#### [TASK INSTRUCTIONS]
Set down all of the records word for word.
++++++
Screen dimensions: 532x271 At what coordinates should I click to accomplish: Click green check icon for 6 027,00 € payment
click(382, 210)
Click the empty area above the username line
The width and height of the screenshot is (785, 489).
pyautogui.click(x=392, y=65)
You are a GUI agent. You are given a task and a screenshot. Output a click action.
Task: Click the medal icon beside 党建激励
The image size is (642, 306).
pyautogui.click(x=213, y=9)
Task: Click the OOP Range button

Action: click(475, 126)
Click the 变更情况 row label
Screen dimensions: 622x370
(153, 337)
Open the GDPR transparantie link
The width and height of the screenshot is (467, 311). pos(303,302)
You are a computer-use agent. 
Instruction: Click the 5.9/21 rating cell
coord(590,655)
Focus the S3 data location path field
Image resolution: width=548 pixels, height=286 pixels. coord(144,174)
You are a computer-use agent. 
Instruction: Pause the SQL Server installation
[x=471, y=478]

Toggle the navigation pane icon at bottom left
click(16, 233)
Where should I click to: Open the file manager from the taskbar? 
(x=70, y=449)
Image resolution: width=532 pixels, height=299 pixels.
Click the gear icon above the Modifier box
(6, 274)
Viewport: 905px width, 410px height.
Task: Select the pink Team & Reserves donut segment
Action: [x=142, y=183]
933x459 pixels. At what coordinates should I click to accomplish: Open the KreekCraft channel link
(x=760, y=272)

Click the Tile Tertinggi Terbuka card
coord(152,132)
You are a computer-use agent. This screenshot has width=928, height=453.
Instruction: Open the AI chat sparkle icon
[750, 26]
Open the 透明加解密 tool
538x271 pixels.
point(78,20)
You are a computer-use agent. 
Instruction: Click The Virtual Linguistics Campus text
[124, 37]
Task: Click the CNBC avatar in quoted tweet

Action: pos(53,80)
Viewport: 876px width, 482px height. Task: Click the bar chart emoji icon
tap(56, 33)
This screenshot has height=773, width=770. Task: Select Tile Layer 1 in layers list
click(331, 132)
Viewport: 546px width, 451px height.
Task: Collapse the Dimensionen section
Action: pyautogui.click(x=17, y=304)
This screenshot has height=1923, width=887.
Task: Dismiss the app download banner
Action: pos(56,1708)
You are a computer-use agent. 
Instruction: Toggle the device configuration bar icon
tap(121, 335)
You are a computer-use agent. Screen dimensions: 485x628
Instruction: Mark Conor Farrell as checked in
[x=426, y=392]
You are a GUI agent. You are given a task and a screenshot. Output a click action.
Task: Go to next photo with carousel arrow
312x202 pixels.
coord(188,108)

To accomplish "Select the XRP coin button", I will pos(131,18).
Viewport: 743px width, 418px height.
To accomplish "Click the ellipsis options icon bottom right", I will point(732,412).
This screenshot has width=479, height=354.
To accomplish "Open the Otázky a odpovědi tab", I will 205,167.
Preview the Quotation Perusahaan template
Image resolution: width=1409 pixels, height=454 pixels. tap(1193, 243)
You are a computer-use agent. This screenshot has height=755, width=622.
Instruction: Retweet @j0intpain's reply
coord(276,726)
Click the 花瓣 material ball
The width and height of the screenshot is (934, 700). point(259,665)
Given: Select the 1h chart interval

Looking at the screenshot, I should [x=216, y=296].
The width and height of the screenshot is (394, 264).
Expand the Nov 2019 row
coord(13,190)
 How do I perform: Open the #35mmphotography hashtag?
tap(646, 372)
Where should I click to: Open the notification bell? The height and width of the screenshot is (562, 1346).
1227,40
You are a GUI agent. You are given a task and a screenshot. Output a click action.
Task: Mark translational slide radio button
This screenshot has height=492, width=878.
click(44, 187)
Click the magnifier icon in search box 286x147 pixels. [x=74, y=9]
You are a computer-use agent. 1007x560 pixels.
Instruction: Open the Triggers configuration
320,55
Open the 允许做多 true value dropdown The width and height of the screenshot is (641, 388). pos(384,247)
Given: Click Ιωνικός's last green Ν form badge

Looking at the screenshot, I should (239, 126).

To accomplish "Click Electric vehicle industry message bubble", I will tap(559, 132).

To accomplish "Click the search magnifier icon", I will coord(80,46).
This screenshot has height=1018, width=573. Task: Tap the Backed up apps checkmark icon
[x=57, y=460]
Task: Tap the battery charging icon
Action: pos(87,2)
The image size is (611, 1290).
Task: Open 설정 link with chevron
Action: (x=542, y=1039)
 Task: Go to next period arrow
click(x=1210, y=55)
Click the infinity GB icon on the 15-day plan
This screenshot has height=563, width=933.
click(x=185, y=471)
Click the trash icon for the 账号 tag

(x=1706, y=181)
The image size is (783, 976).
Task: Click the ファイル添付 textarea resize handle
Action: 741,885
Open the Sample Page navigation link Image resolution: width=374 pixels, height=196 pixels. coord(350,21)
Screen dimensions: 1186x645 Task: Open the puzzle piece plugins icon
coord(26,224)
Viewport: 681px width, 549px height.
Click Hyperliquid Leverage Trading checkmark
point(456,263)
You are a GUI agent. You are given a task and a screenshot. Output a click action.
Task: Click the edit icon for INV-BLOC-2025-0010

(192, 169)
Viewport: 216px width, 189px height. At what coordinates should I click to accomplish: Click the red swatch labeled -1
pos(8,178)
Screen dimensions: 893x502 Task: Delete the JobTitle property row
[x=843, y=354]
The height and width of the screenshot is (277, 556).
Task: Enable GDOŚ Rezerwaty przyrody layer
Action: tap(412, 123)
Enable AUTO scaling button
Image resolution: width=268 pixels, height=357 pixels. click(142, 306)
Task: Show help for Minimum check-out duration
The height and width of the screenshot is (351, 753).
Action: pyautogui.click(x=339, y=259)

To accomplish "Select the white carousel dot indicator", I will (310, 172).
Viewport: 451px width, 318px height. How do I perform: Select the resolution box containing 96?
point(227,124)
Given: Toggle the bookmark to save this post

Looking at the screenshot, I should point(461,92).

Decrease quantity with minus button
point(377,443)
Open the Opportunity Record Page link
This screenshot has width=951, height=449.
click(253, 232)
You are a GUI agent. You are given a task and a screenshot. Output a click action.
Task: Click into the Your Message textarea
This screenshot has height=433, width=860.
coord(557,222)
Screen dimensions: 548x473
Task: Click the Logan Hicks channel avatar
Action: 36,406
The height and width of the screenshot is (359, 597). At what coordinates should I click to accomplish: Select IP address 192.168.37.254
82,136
++++++
#### [EXERCISE RESPONSE]
Screen dimensions: 532x271 At what coordinates should I click to accomplish: Click green check icon for 6 027,00 € payment
click(382, 210)
Click the empty area above the username line
The width and height of the screenshot is (785, 489).
pyautogui.click(x=392, y=65)
You are a GUI agent. You are given a task and a screenshot. Output a click action.
Task: Click the medal icon beside 党建激励
The image size is (642, 306).
pyautogui.click(x=213, y=9)
Task: Click the OOP Range button

Action: click(475, 126)
Click the 变更情况 row label
Screen dimensions: 622x370
(153, 337)
Open the GDPR transparantie link
The width and height of the screenshot is (467, 311). pos(303,302)
You are a computer-use agent. 
Instruction: Click the 5.9/21 rating cell
coord(590,655)
Focus the S3 data location path field
Image resolution: width=548 pixels, height=286 pixels. coord(144,174)
You are a computer-use agent. 
Instruction: Pause the SQL Server installation
[x=471, y=478]

Toggle the navigation pane icon at bottom left
click(16, 233)
Where should I click to: Open the file manager from the taskbar? 
(x=70, y=449)
Image resolution: width=532 pixels, height=299 pixels.
Click the gear icon above the Modifier box
(6, 274)
Viewport: 905px width, 410px height.
Task: Select the pink Team & Reserves donut segment
Action: [x=142, y=183]
933x459 pixels. At what coordinates should I click to accomplish: Open the KreekCraft channel link
(x=760, y=272)

Click the Tile Tertinggi Terbuka card
coord(152,132)
You are a computer-use agent. This screenshot has width=928, height=453.
Instruction: Open the AI chat sparkle icon
[750, 26]
Open the 透明加解密 tool
538x271 pixels.
point(78,20)
You are a computer-use agent. 
Instruction: Click The Virtual Linguistics Campus text
[124, 37]
Task: Click the CNBC avatar in quoted tweet

Action: pos(53,80)
Viewport: 876px width, 482px height. Task: Click the bar chart emoji icon
tap(56, 33)
This screenshot has height=773, width=770. Task: Select Tile Layer 1 in layers list
click(331, 132)
Viewport: 546px width, 451px height.
Task: Collapse the Dimensionen section
Action: pyautogui.click(x=17, y=304)
This screenshot has height=1923, width=887.
Task: Dismiss the app download banner
Action: pos(56,1708)
You are a computer-use agent. 
Instruction: Toggle the device configuration bar icon
tap(121, 335)
You are a computer-use agent. Screen dimensions: 485x628
Instruction: Mark Conor Farrell as checked in
[x=426, y=392]
You are a GUI agent. You are given a task and a screenshot. Output a click action.
Task: Go to next photo with carousel arrow
312x202 pixels.
coord(188,108)

To accomplish "Select the XRP coin button", I will pos(131,18).
Viewport: 743px width, 418px height.
To accomplish "Click the ellipsis options icon bottom right", I will point(732,412).
This screenshot has width=479, height=354.
To accomplish "Open the Otázky a odpovědi tab", I will 205,167.
Preview the Quotation Perusahaan template
Image resolution: width=1409 pixels, height=454 pixels. tap(1193, 243)
You are a computer-use agent. This screenshot has height=755, width=622.
Instruction: Retweet @j0intpain's reply
coord(276,726)
Click the 花瓣 material ball
The width and height of the screenshot is (934, 700). point(259,665)
Given: Select the 1h chart interval

Looking at the screenshot, I should [x=216, y=296].
The width and height of the screenshot is (394, 264).
Expand the Nov 2019 row
coord(13,190)
 How do I perform: Open the #35mmphotography hashtag?
tap(646, 372)
Where should I click to: Open the notification bell? The height and width of the screenshot is (562, 1346).
1227,40
You are a GUI agent. You are given a task and a screenshot. Output a click action.
Task: Mark translational slide radio button
This screenshot has height=492, width=878.
click(44, 187)
Click the magnifier icon in search box 286x147 pixels. [x=74, y=9]
You are a computer-use agent. 1007x560 pixels.
Instruction: Open the Triggers configuration
320,55
Open the 允许做多 true value dropdown The width and height of the screenshot is (641, 388). pos(384,247)
Given: Click Ιωνικός's last green Ν form badge

Looking at the screenshot, I should (239, 126).

To accomplish "Click Electric vehicle industry message bubble", I will tap(559, 132).

To accomplish "Click the search magnifier icon", I will coord(80,46).
This screenshot has height=1018, width=573. Task: Tap the Backed up apps checkmark icon
[x=57, y=460]
Task: Tap the battery charging icon
Action: pos(87,2)
The image size is (611, 1290).
Task: Open 설정 link with chevron
Action: (x=542, y=1039)
 Task: Go to next period arrow
click(x=1210, y=55)
Click the infinity GB icon on the 15-day plan
This screenshot has height=563, width=933.
click(x=185, y=471)
Click the trash icon for the 账号 tag

(x=1706, y=181)
The image size is (783, 976).
Task: Click the ファイル添付 textarea resize handle
Action: 741,885
Open the Sample Page navigation link Image resolution: width=374 pixels, height=196 pixels. coord(350,21)
Screen dimensions: 1186x645 Task: Open the puzzle piece plugins icon
coord(26,224)
Viewport: 681px width, 549px height.
Click Hyperliquid Leverage Trading checkmark
point(456,263)
You are a GUI agent. You are given a task and a screenshot. Output a click action.
Task: Click the edit icon for INV-BLOC-2025-0010

(192, 169)
Viewport: 216px width, 189px height. At what coordinates should I click to accomplish: Click the red swatch labeled -1
pos(8,178)
Screen dimensions: 893x502 Task: Delete the JobTitle property row
[x=843, y=354]
The height and width of the screenshot is (277, 556).
Task: Enable GDOŚ Rezerwaty przyrody layer
Action: tap(412, 123)
Enable AUTO scaling button
Image resolution: width=268 pixels, height=357 pixels. click(142, 306)
Task: Show help for Minimum check-out duration
The height and width of the screenshot is (351, 753).
Action: pyautogui.click(x=339, y=259)

To accomplish "Select the white carousel dot indicator", I will (310, 172).
Viewport: 451px width, 318px height. How do I perform: Select the resolution box containing 96?
point(227,124)
Given: Toggle the bookmark to save this post

Looking at the screenshot, I should point(461,92).

Decrease quantity with minus button
point(377,443)
Open the Opportunity Record Page link
This screenshot has width=951, height=449.
click(253, 232)
You are a GUI agent. You are given a task and a screenshot. Output a click action.
Task: Click into the Your Message textarea
This screenshot has height=433, width=860.
coord(557,222)
Screen dimensions: 548x473
Task: Click the Logan Hicks channel avatar
Action: 36,406
The height and width of the screenshot is (359, 597). At what coordinates should I click to accomplish: Select IP address 192.168.37.254
82,136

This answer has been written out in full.